ACTIVITY
Return the data below exactly, please, but drop the pictures.

DATA PROVIDED
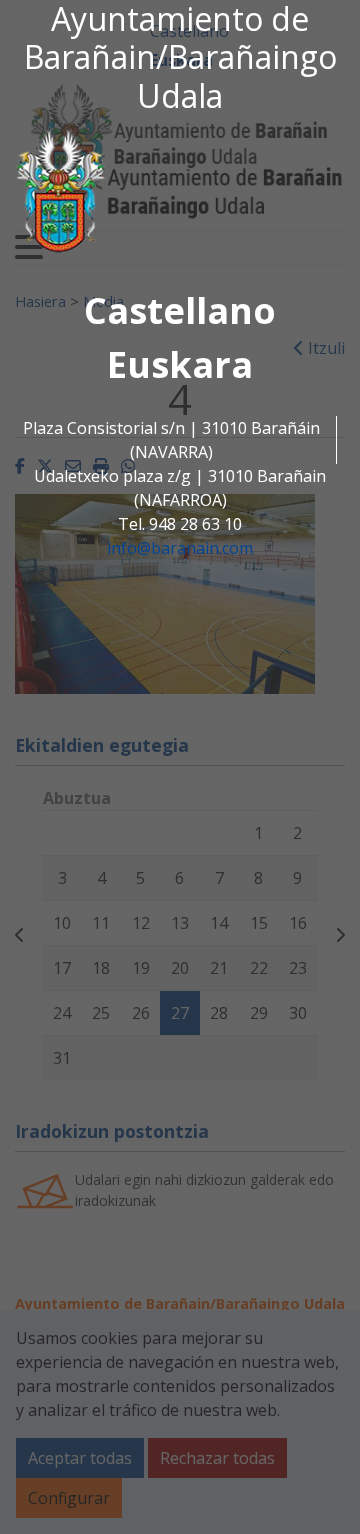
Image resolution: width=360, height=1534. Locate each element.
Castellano (180, 310)
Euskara (180, 364)
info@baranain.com (180, 548)
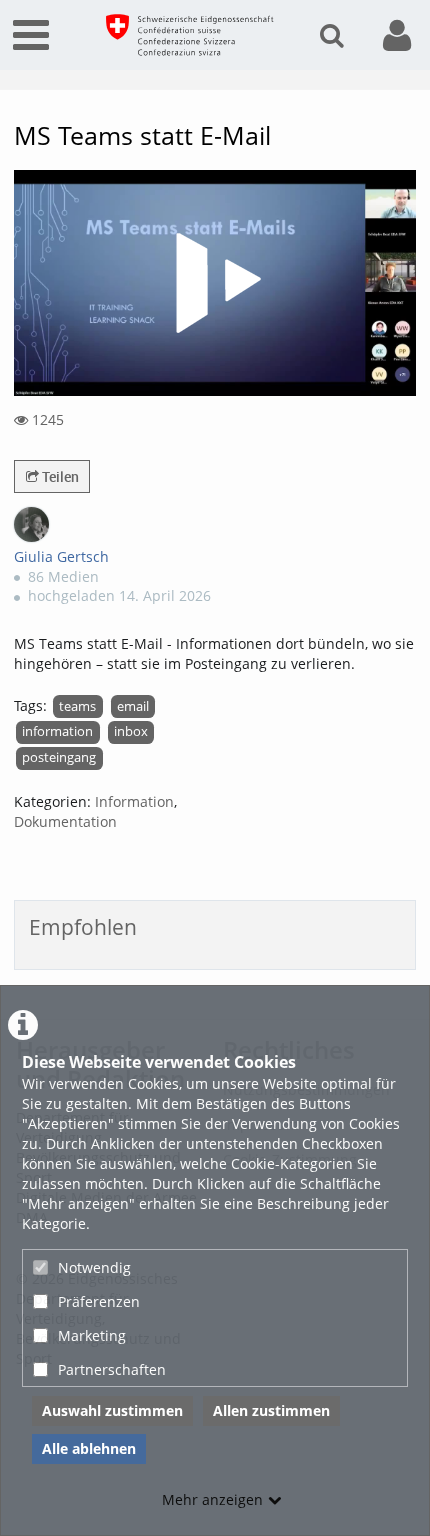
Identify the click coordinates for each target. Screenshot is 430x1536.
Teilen (59, 476)
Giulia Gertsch (61, 556)
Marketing (92, 1335)
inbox (131, 731)
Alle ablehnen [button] (89, 1448)
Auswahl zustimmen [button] (112, 1410)
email (133, 706)
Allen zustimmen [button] (271, 1410)
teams (77, 706)
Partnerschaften (112, 1369)
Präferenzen (99, 1301)
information (57, 731)
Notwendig (94, 1267)
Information (134, 801)
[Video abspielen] (215, 283)
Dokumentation (65, 821)
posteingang (59, 757)
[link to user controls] (397, 35)
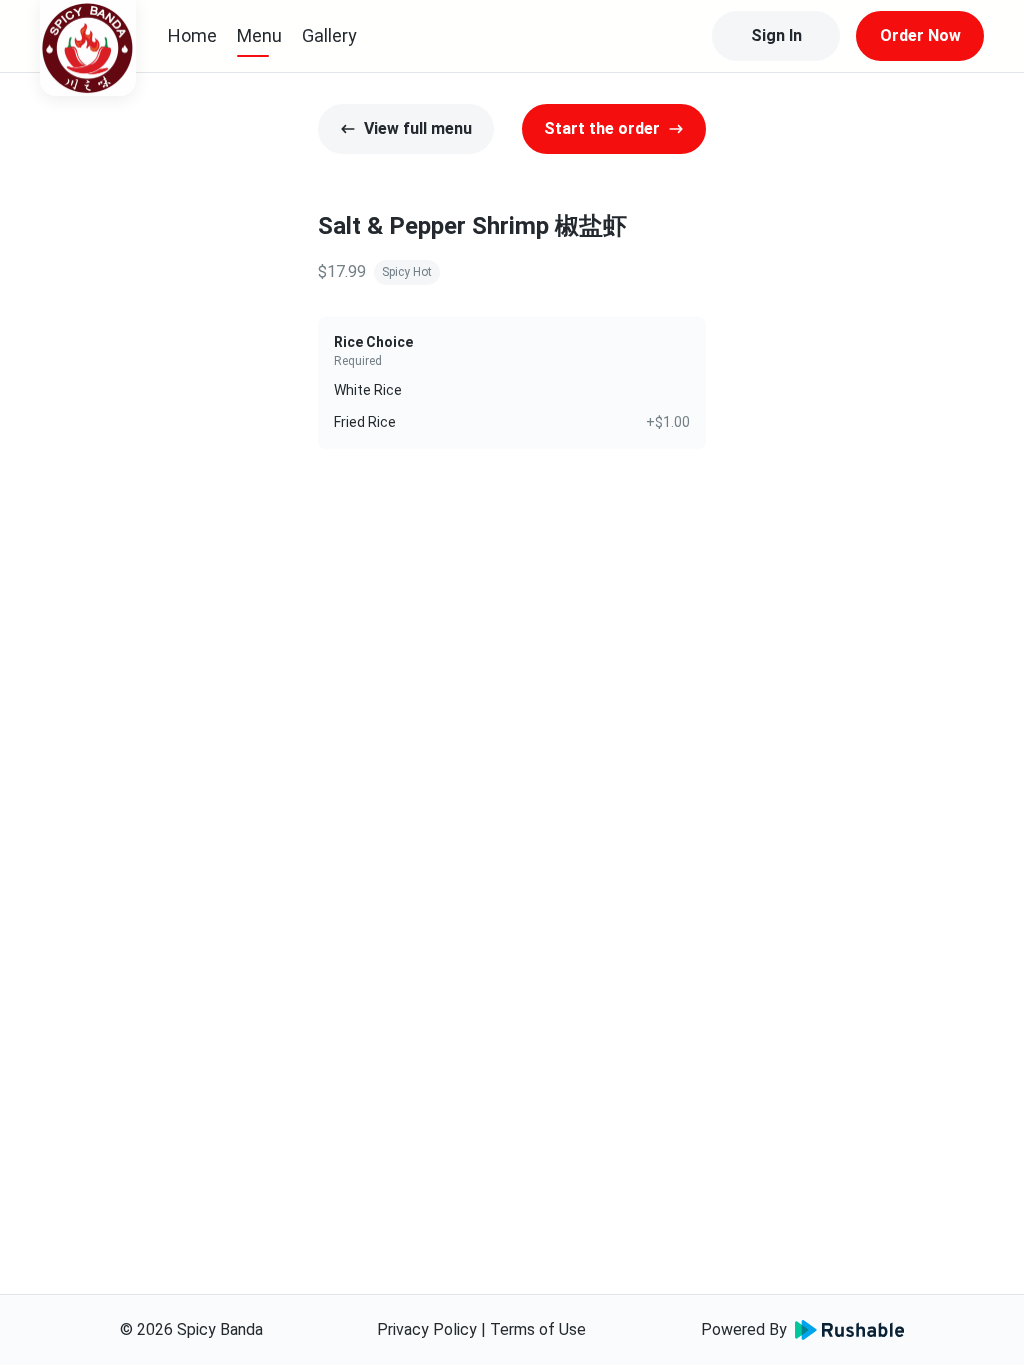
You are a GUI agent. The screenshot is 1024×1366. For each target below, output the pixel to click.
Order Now (920, 35)
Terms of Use (538, 1329)
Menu (259, 35)
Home (192, 35)
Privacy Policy (427, 1329)
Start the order (602, 128)
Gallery (329, 35)
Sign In (776, 35)
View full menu (418, 128)
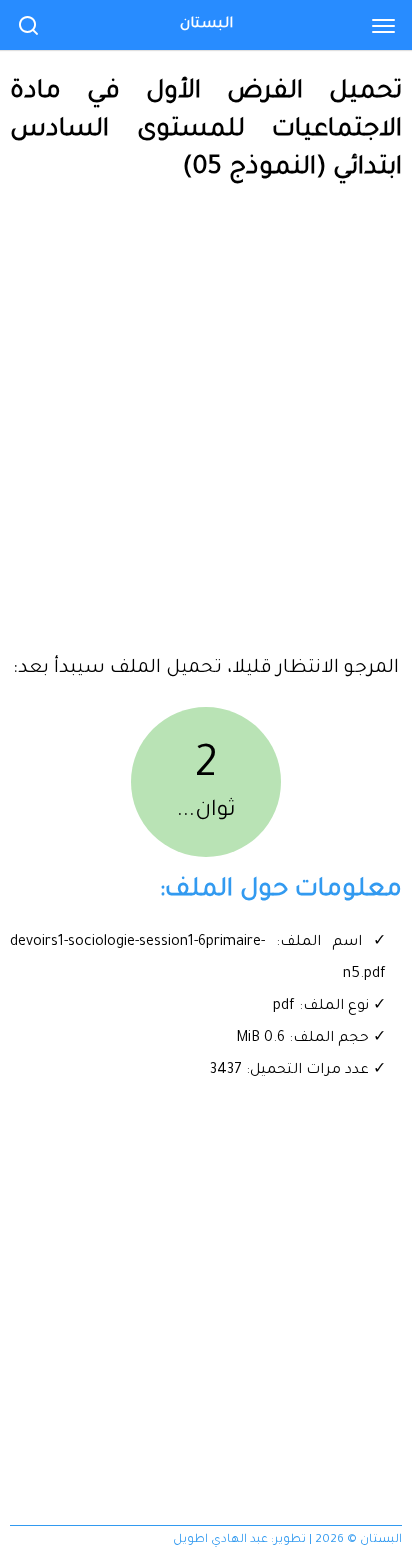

SOLUTION FOR THIS EXERCISE
Image resolution: width=360, height=1534. Locate each element.
Castellano (180, 310)
Euskara (180, 364)
info@baranain.com (180, 548)
Identify the click coordinates for each target. Screenshot is 430x1536.
Teilen (59, 476)
Giulia Gertsch (61, 556)
Marketing (92, 1335)
inbox (131, 731)
Alle ablehnen [button] (89, 1448)
Auswahl zustimmen [button] (112, 1410)
email (133, 706)
Allen zustimmen [button] (271, 1410)
teams (77, 706)
Partnerschaften (112, 1369)
Präferenzen (99, 1301)
information (57, 731)
Notwendig (94, 1267)
Information (134, 801)
[Video abspielen] (215, 283)
Dokumentation (65, 821)
posteingang (59, 757)
[link to user controls] (397, 35)
You are a GUI agent. The screenshot is 1024×1366. For each target below, output the pixel to click.
Order Now (920, 35)
Terms of Use (538, 1329)
Menu (259, 35)
Home (192, 35)
Privacy Policy (427, 1329)
Start the order (602, 128)
Gallery (329, 35)
Sign In (776, 35)
View full menu (418, 128)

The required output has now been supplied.